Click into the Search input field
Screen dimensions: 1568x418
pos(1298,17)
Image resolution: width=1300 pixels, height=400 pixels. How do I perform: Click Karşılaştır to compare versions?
####
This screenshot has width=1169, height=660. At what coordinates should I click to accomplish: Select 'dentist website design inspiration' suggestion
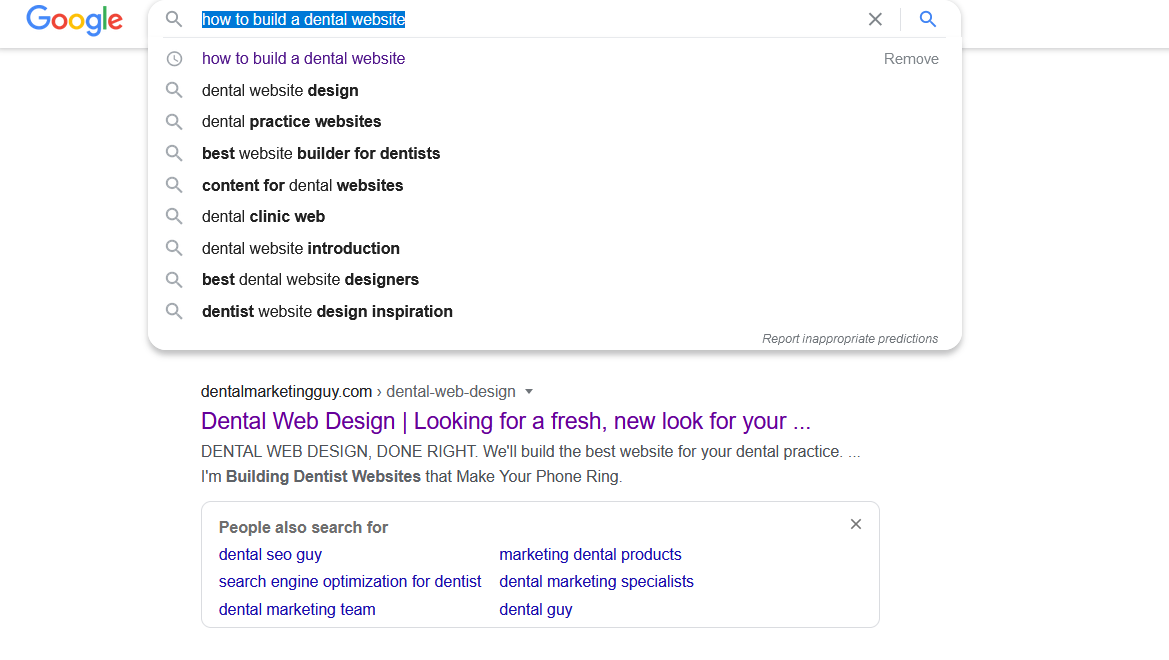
####
_Task item_
All lines in the listing above from the line containing "Click into the Search input field" to the line containing "Image resolution: width=1300", inclusive, should be retyped exactly; no other lines should appear.

_Expected answer_
Click into the Search input field
Screen dimensions: 1568x418
pos(1298,17)
Image resolution: width=1300 pixels, height=400 pixels. How do I perform: Click Karşılaştır to compare versions?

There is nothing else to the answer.